» **Page text**:
So here I am all over again. Seven different emergency departments in six weeks because I really have no choice. No choice but to go there or to do something stupid in the streets to keep myself from feeling sick and in pain.

No choice but to do what I have to do.

image credit


The intern

Shit.

That man is my patient. That man. I already saw him when I walked through the waiting room writhing all around and rocking back and forth. Eyes all wild and body positioned all funny. I swear he moaned louder when he saw me walking by in this white coat. Can't even lie -- I hoped that he didn't belong to me. But Murphy's law. He did. That man.

Shit.

I still have to go back to the wards. And this? It's just too much. I overheard them triaging him and even that was hard. He just wouldn't stop pushing and explaining and moaning -- and that was just his vital signs being taken. Every so often he would let out this yelping sound that sounded like someone stepping on a sleeping dog's tail. I wasn't sure what to make of that, but he did look miserable.

Just not that miserable. Not yelping-out-loud-at-the-top-of-your-lungs miserable.

I looked over his chart and his chief complaint. And the refills he was requesting? Oxycodone? Dilaudid?

Dilaudid? Seriously?

So I introduced myself and listened to what he had to say. And just like in triage, he had a lot to say. A whole lot. And mostly, it wasn't so bad. He actually seemed to be a pretty nice guy for the most part. But it was weird the way he kept going from very, very miserable to very, very mad to very, very syrupy sweet and cooperative.

Something about it made me tired.

I wonder. Would it be the end of the world to just give him what he's asking for?



The attending

Ugggh. 

That poor intern. He looks so exhausted already. And seriously? I don't blame him. These kinds of interactions suck you bone dry. Dry of any traces of the already limited energy you came to clinic with. It sure does.

Especially when you're an intern.

A lot about this is just like what I've seen many times over. Youngish person comes in. Usually not fitting the more common demographic of our patient population. Why this is? I'm not so sure. What it usually suggests is that a wide net of providers has been cast. At least that's what it seems like.  So yeah, the story is usually predictable--some long and convoluted tale about their journey through chronic pain. A journey over rivers and through woods. Some reference usually to college education and a highly successful career that all folded in like origami after the nidus of this pain began. And somehow, some way that journey always seems to end with words like "oxycodone" or "percocet".

Or in this gentleman's case, "hydromorphone or dilaudid."

I know it's bad to think these things. I know. So I'd never say it out loud. But it is what I'm thinking. And I know it's bad.

Yes, it's bad because I know that every patient is different and that every patient has a story that is uniquely their own. But damn there are some truths or at least semi-truths that always seem to relate to this particular scenario. Always.

Truth #1:  I always feel the same way the moment I walk into the room. Tired. Immediately tired. And like I need to pay attention even closer because the words often feel slippery.

» **Task instructions**:
a - In the emergency department piece, which two medications does the patient want refilled?
b - Please pick up the emergency department piece after its final sentence and keep writing it.
The entries that come after the emergency department piece are separate material and not part of it.

» **Dataset records**:
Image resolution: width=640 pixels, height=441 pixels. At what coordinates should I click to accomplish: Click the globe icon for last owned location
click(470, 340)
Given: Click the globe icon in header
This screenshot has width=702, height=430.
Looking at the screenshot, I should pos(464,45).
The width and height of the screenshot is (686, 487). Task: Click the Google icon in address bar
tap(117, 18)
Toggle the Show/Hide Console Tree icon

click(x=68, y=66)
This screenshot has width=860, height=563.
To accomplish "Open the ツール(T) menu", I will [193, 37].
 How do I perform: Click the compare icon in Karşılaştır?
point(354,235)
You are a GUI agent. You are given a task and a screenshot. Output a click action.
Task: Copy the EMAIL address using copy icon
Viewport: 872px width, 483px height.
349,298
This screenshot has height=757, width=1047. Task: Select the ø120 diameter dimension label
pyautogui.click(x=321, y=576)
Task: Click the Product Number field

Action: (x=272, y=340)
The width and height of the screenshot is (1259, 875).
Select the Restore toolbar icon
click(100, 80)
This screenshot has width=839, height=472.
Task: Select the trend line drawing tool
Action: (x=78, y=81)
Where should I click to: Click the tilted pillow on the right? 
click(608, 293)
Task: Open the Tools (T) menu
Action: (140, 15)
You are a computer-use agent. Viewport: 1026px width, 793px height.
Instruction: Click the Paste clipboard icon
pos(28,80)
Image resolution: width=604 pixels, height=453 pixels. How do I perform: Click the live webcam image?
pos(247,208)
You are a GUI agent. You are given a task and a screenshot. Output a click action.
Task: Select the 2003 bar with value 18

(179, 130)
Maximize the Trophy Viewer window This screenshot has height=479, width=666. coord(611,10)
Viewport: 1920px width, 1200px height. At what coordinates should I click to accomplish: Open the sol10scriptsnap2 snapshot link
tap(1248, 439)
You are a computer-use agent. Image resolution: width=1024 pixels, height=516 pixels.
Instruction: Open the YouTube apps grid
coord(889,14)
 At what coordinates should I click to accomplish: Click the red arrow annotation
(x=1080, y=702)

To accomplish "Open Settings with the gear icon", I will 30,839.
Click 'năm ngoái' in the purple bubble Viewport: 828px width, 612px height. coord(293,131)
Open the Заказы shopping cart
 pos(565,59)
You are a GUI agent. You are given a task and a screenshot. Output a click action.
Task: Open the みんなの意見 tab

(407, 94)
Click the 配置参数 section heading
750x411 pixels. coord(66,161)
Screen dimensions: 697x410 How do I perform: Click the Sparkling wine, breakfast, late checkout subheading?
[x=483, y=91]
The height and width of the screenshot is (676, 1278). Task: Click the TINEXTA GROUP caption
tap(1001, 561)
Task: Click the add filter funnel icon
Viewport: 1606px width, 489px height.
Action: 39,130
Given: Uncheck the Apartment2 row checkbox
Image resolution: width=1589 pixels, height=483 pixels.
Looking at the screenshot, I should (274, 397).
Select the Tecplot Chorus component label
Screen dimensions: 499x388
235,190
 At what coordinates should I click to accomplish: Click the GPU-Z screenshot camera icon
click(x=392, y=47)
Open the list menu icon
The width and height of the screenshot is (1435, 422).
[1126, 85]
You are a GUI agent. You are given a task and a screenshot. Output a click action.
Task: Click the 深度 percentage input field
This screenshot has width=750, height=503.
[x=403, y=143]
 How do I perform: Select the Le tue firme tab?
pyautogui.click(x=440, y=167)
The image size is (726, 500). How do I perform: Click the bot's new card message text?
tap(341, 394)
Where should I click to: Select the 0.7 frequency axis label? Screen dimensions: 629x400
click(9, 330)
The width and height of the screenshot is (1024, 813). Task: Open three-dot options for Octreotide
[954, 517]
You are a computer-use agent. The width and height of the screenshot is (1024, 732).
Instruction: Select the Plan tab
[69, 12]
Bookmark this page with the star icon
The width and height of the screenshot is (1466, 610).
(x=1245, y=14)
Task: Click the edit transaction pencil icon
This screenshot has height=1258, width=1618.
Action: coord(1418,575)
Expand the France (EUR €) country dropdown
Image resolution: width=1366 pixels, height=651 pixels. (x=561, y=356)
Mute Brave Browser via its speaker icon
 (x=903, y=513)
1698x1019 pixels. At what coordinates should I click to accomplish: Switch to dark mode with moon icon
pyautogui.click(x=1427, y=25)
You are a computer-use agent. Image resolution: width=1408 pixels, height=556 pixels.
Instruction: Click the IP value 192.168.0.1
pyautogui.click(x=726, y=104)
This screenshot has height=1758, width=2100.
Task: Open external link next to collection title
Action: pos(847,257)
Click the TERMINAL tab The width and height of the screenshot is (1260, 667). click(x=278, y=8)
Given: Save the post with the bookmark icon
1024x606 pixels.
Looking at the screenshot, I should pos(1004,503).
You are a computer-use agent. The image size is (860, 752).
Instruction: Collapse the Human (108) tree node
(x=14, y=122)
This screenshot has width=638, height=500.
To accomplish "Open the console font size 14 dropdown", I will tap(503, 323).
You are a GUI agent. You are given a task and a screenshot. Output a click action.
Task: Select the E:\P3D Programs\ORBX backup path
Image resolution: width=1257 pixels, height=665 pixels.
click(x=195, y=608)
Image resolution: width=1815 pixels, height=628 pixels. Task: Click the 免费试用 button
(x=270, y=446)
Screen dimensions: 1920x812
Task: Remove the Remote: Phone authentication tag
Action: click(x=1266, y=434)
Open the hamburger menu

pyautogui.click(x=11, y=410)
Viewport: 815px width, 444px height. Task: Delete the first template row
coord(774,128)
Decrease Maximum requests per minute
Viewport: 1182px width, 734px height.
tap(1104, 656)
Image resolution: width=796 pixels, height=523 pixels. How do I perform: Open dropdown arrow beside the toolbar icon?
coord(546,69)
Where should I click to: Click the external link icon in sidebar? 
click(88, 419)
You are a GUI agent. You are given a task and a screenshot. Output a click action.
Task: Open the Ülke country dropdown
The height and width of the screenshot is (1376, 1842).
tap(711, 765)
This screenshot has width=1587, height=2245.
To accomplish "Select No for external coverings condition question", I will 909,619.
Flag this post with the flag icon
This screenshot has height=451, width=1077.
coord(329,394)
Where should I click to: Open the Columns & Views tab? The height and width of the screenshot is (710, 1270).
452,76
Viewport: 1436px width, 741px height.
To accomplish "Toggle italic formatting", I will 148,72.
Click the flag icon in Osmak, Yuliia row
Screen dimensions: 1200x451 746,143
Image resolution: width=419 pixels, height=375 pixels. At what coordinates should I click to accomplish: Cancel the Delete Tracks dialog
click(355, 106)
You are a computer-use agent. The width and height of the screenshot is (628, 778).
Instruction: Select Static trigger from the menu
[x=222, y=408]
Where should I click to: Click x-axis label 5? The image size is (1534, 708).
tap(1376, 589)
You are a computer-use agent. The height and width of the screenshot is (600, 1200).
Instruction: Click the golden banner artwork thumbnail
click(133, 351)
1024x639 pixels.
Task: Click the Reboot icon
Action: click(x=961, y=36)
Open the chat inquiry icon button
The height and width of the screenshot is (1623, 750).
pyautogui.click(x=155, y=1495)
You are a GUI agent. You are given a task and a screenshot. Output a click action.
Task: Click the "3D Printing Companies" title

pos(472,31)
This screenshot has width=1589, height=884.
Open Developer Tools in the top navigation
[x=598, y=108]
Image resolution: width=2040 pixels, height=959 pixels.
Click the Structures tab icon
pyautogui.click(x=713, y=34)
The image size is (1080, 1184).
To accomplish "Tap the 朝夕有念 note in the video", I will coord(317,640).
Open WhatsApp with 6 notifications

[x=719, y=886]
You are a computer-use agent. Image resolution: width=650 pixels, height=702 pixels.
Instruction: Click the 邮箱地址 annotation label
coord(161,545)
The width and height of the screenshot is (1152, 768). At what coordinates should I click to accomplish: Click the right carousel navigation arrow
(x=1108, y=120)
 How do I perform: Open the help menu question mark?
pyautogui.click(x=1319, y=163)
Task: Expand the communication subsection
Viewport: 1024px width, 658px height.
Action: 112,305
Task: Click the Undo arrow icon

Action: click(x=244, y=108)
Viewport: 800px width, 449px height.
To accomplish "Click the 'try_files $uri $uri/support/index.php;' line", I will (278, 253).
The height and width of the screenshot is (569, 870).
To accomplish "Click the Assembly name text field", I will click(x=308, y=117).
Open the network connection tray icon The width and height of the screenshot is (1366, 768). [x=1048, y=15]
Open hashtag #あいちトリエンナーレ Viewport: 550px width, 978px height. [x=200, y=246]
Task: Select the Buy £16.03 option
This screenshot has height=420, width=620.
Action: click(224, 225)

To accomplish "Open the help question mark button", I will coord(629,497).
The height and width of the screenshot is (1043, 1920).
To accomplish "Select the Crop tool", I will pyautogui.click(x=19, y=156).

» **Per-task answers**:
a - Oxycodone and Dilaudid.

b -
Truth #2:  I always end up scolding myself during the encounter. Telling myself to regroup and individualize this one person in front of me. To acknowledge how this one person is feeling and why they might feel this way. Admonishing myself to let go of the countertransference that I surely have -- and to be "the healer" that I promised I would be with that right hand up in front of Hippocrates and whoever else was listening.

Truth #3:  It usually doesn't end well. Even if, at first, it seems okay. Eventually it isn't. And that sucks because it's like a train wreck that you know is about to happen. At least most train wrecks catch you off guard. These kinds don't.

Wouldn't you act funny, too, if you knew the train you were on was about to crash? But I'm the role model so I can't act how I feel. Or even really say it without some sort of extreme filter.

Because really, I'm aggravated that some irresponsible person somewhere gave a patient this much narcotic. Or better yet, even more aggravated that they gave it to him repeatedly and then kicked him out of their practice because he kept coming back for more.

Duh!

Of course he came back for more. You keep putting heavy cream instead of skim milk on the back porch and what do you think is going to happen? Sigh. I know. I can't say that. Or make analogies like that because that's not cool. I know.

But I'm human, too. Remember?

So yeah. Now I'm standing beside my intern and looking at this man with a twisted snarl on his face sitting in front of me. And yes, I do believe that he is in pain-- I do. Pain of one kind or another. That said, I do not believe that his pain warrants the amount of exaggerated behavior I am seeing.

And that's what always leads to truth #1. That.

Damn. I'm exhausted, too.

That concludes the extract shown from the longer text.